Alternatively, the partition can be saved into a file if the program is called with two parameters, that is like this:
java -jar clustering.jar GraphFile PartitionFile
The program offers several options specified via command line parameters:
- "-reduction val" specifies the relative reduction in vertex numbers that triggers taking a snapshot of the coarsened graph. The default is 0.25. A value of 1 (or above) turns off the multilevel refinement.
- "-priorizer val" specifies the criterion used by the coarsening to rank fusion candidates. The default is the significance criterion as recommended by Noack and Rotta's paper.
- "-verbose N" specifies a verbosity level. High values will produce a lot of output and slow down very significantly the program. Defaults to 0 (no spurious output).
- "-debug N" specifies a debugging level. Higher values turn on consistency tests of the program. This slows down very significantly the processing. Defaults to 0 (no tests).
- "-graph file" provides an alternative way of specifying the graph file.
- "-part file" provides an alternative way of specifying the partition file.

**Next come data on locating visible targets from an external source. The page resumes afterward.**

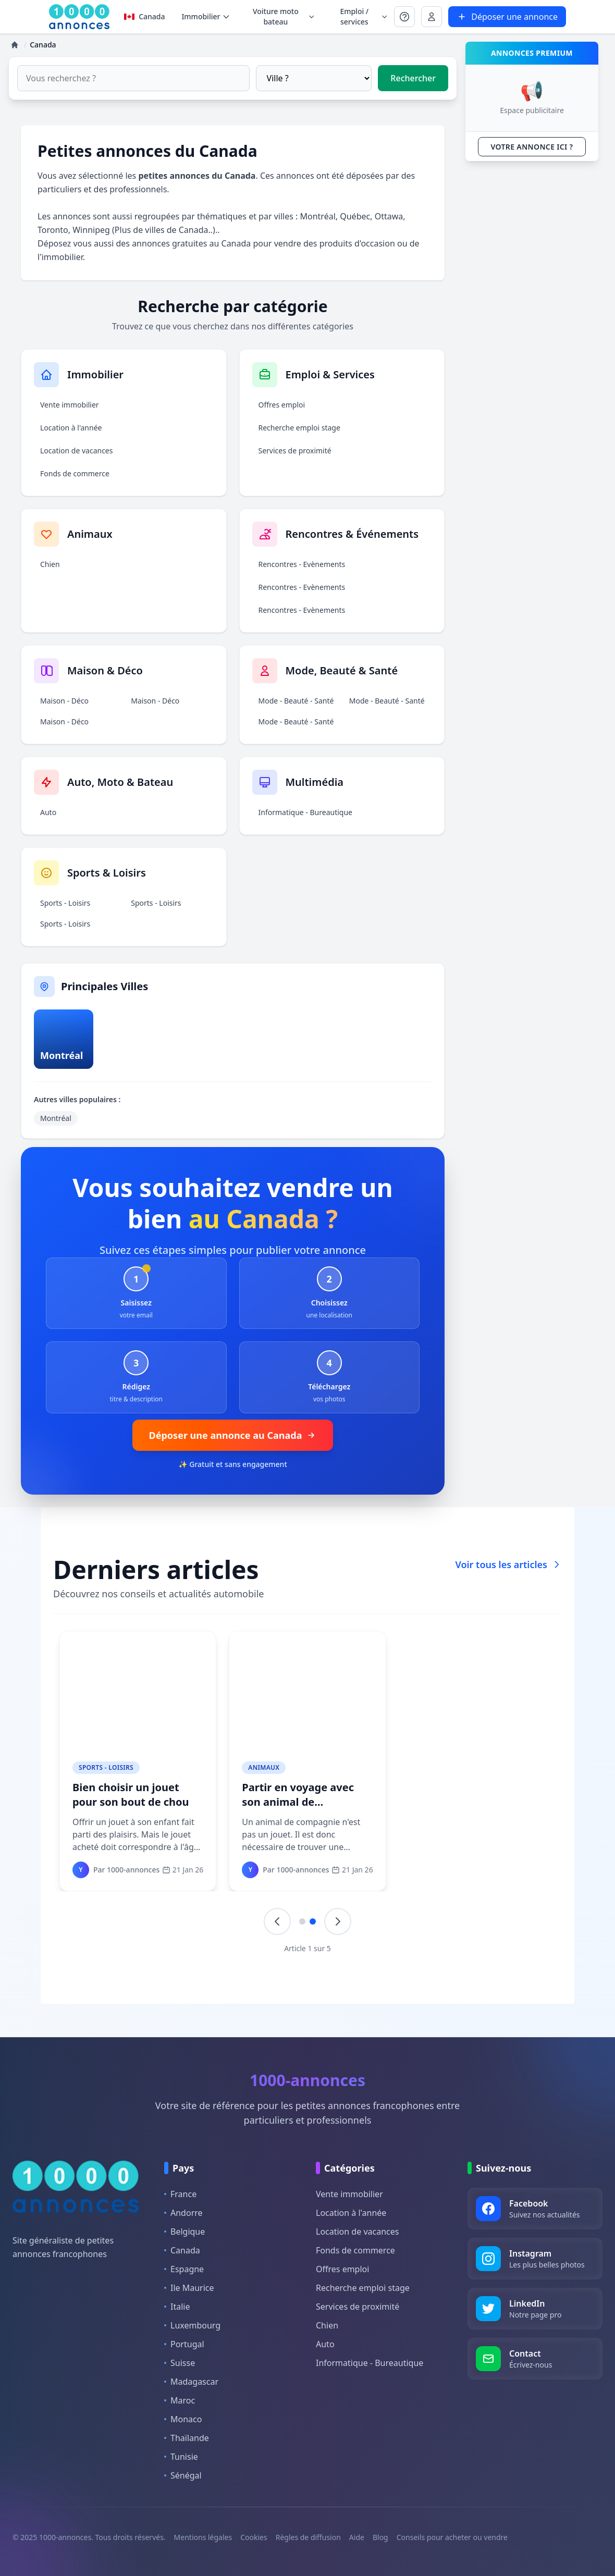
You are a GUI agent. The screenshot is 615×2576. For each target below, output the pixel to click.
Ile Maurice (189, 2288)
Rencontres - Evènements (302, 564)
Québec (355, 216)
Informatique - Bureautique (306, 812)
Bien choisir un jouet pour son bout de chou (131, 1794)
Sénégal (183, 2475)
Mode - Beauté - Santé (296, 701)
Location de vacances (76, 450)
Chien (50, 564)
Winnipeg (91, 230)
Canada (144, 16)
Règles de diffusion (308, 2537)
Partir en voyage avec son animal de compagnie (298, 1801)
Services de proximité (295, 450)
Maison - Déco (64, 701)
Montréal (318, 216)
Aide (356, 2537)
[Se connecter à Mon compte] (404, 16)
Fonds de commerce (74, 473)
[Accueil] (14, 45)
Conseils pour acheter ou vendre (452, 2537)
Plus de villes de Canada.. (164, 230)
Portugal (184, 2344)
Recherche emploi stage (299, 428)
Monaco (183, 2419)
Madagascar (191, 2381)
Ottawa (389, 216)
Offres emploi (282, 405)
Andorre (183, 2212)
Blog (380, 2537)
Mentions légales (203, 2537)
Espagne (184, 2269)
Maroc (179, 2400)
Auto (48, 812)
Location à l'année (71, 428)
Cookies (253, 2537)
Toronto (53, 230)
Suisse (179, 2363)
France (180, 2194)
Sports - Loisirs (65, 903)
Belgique (184, 2231)
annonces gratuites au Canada (191, 243)
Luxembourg (192, 2325)
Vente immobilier (69, 405)
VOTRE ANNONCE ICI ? (532, 147)
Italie (177, 2306)
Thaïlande (186, 2438)
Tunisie (181, 2456)
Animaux (264, 1767)
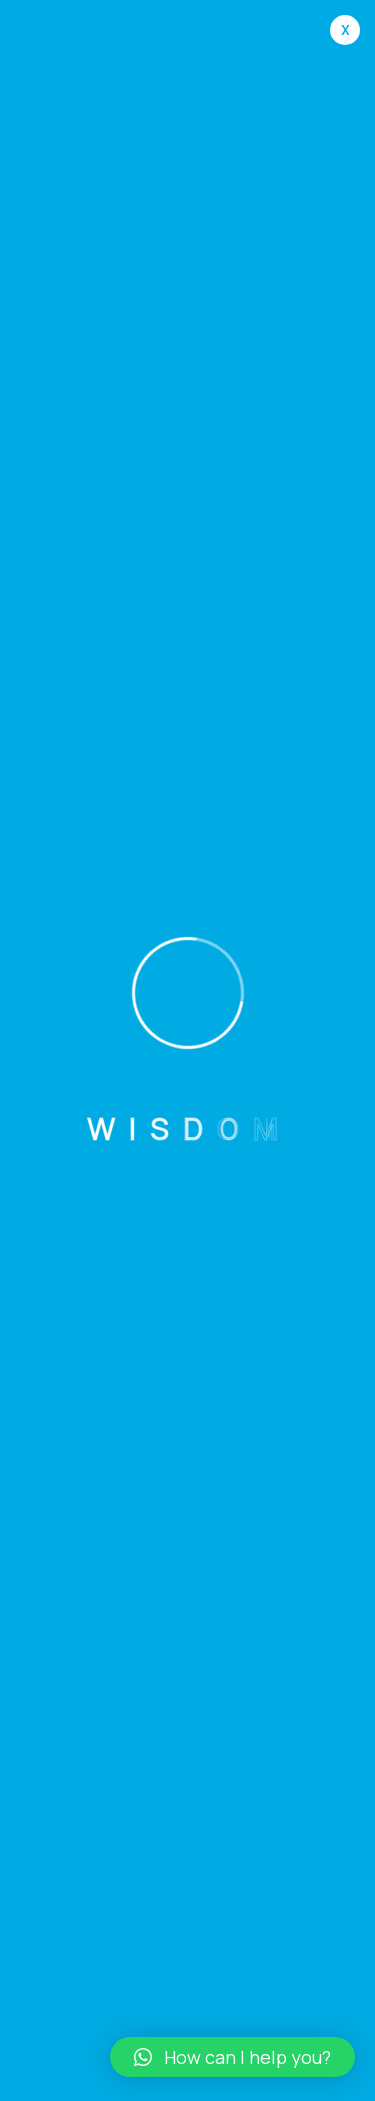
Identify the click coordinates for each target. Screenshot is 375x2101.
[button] (232, 2057)
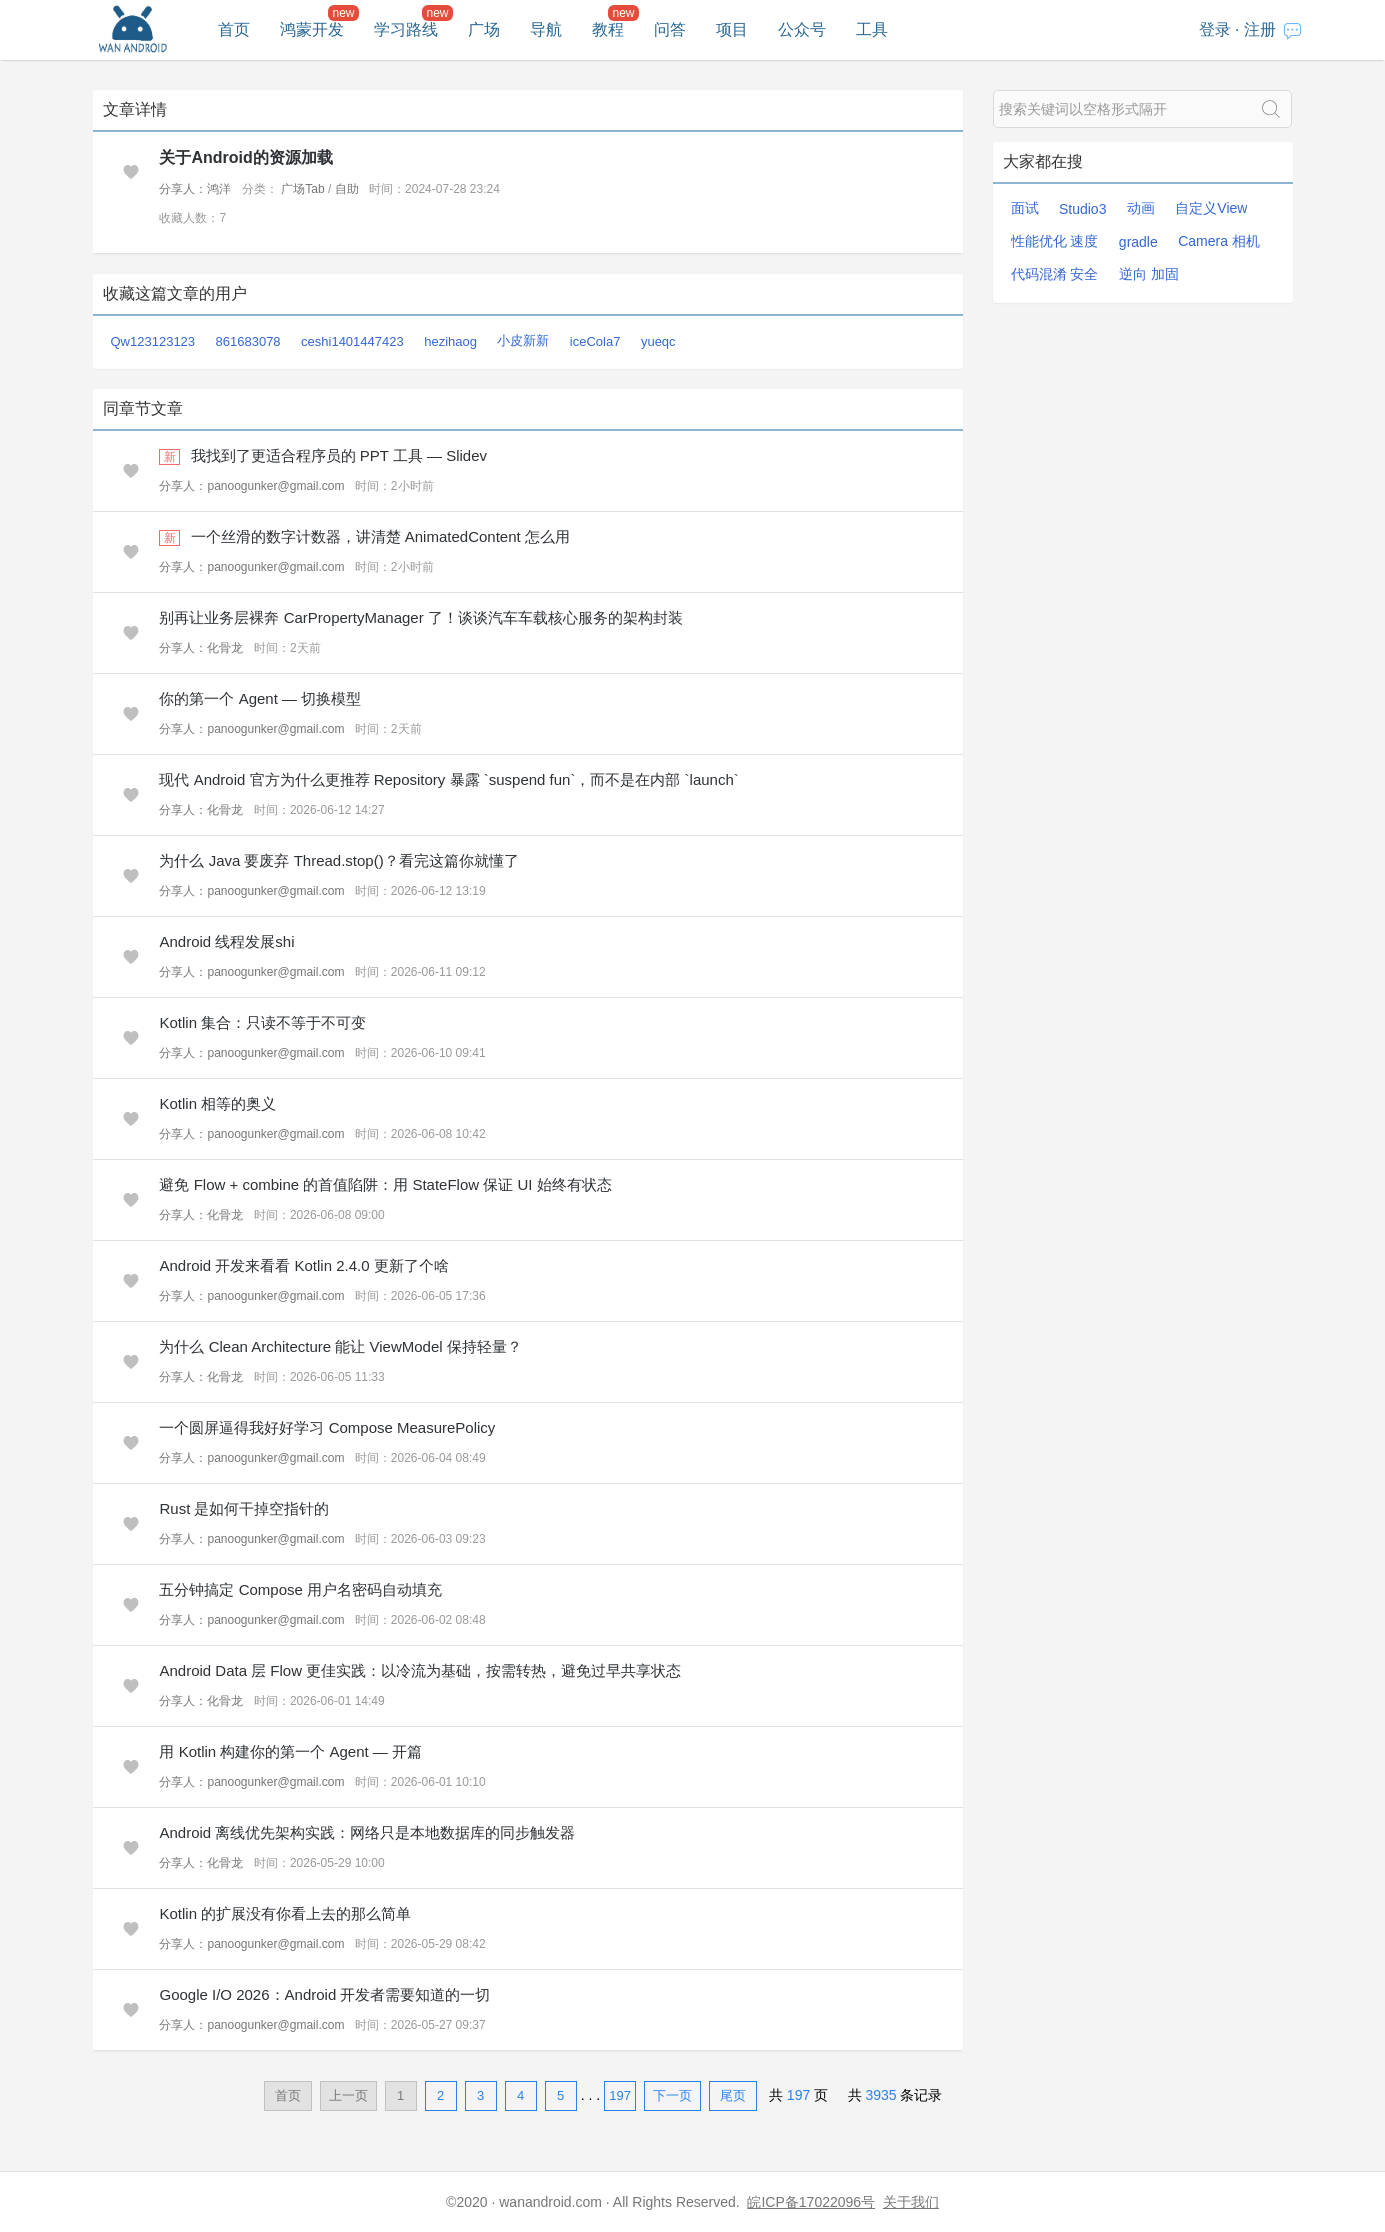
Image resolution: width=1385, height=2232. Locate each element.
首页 (234, 29)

- "-mod file" provides a filename to save the modularity of the obtained partition
The program can do Monte Carlo based analysis of the significance of the obtained partition in terms of modularity value. This is done by generating random graphs similar to the one under study (based on the configuration model) and by computing a maximal modularity clustering of those random graphs. Modularities obtained this way are saved in the modularities file for further analysis. The related options are:
- "-random N" specifies the number of random graphs to build.
- "-rgg val" specifies the random graph generator. The default is the switching technique while the matching technique is also usable.
- "-thread N" specifies the number of threads to use to perform the significance analysis. Defaults to the number of cpus (cores) reported by the system.
Modularities are saved in the file specified by the -mod option. Each line contains a modularity value followed by a tabulation and by either "Original" for the original graph or "Random" for a random graph.
The program can also perform recursive sub-partitioning of the clusters found in the optimal partition. This behavior is triggered by the -recursive option. When activated, the program does a maximal modularity partitioning of each top clusters, considering the corresponding subgraph in total isolation (i.e., discarding outside connections, in particular when calculating the degree of the vertices). This process is conducted recursively until some limit is reached. The exact behavior of the program is controlled via the following options:
- "-termination val" chooses the termination algorithm between 'significance' and 'size'. The second solution ('size') uses only the size of the cluster to decided whether to continue the splitting process. The minimal size is given by the "-minsize" parameter. The first solution ('significance', default choice) uses both the size as a prior test for splitting and the significance of the obtained clustering as a posterior acceptance test: using a Monte Carlo simulation, the modularity of the clustering is compared to maximal modularities obtained on similar random graphs. The clustering is accepted only if it has a higher modularity of the ones obtained on random graphs. Note that in both algorithms, is the maximal modularity clustering consists in only one cluster, the recursion is obviously terminated.
- "-minsize N" specifies the minimal cluster size below which to sub-clustering is attempted (defaults to 4)
- "-recrandom N" specifies the number of random graphs to generate in the 'significance' algorithm (defaults to 50)
When instructed to perform recursive sub-partitioning, the program outputs a partition description that is quite similar to the one used for the top level clustering only. More precisely, additional columns are added to the file, one per level of sub-partitioning. Each new cluster is assigned a globally unique id, starting with 0 in the top level. When a cluster cannot be split according to termination criteria, it retains its id in all the subsequent levels.